GH/IGF-1 decreases physiologically with age, and these changes are accompanied by fatigue, muscle atrophy, increased adipose tissue, and cognitive deterioration in the elderly…
In 1990, Rudman published a paper in the New England Journal of Medicine that shocked the medical community – “The Use of Human Growth Hormone in People Over 60 Years of Age”. Rudman selected 12 men aged 61-81 for clinical trials:
After 6 months of hGH injection, subjects had an average increase of 8.8% in muscle mass, 14.4% in fat loss, 7.11% in skin thickening, 1.6% in bone density, 19% in liver and 17% in spleen compared with the control group of other elderly people of the same age. %, it was concluded that histological changes in all subjects were 10 to 20 years younger.
This conclusion has led to the widespread promotion of recombinant human growth hormone (rhGH) as an anti-aging drug, and it is also the root cause of many people’s belief that injection of rhGH can anti-aging.
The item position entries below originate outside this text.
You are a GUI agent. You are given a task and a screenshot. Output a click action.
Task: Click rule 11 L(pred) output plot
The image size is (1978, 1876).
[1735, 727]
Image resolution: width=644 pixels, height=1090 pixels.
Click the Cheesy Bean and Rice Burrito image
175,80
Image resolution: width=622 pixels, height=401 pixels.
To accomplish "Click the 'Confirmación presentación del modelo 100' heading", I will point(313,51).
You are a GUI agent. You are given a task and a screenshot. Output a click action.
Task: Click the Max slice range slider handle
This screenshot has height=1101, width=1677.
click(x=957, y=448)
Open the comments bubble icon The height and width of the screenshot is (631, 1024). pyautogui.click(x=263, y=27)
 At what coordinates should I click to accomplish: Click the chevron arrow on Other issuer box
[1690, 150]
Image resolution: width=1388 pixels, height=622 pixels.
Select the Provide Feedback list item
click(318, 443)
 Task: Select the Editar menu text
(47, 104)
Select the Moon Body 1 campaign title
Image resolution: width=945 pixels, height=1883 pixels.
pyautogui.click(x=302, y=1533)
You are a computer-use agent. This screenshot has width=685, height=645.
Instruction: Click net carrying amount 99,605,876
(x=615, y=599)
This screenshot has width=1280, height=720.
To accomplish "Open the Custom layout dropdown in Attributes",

Since then, many clinicians have used hGH as an anti-aging drug, although not approved by the FDA.
However, as research continues to deepen, scientists have found that the small benefits to the body of increasing the activity of the GH/IGF-1 axis do not actually prolong the lifespan of the elderly, but instead pose health risks:
Mice oversecreting GH are huge, but have a 30%-40% shorter lifespan than wild-type mice , and histopathological changes (glomerulosclerosis and hepatocyte proliferation) occur in mice with elevated GH levels. large) and insulin resistance.
High levels of GH stimulate the growth of muscles, bones, and internal organs, leading to gigantism (in children) and acromegaly (in adults). Adults with excess GH are often associated with diabetes and heart problems, as well as a higher risk of cancer.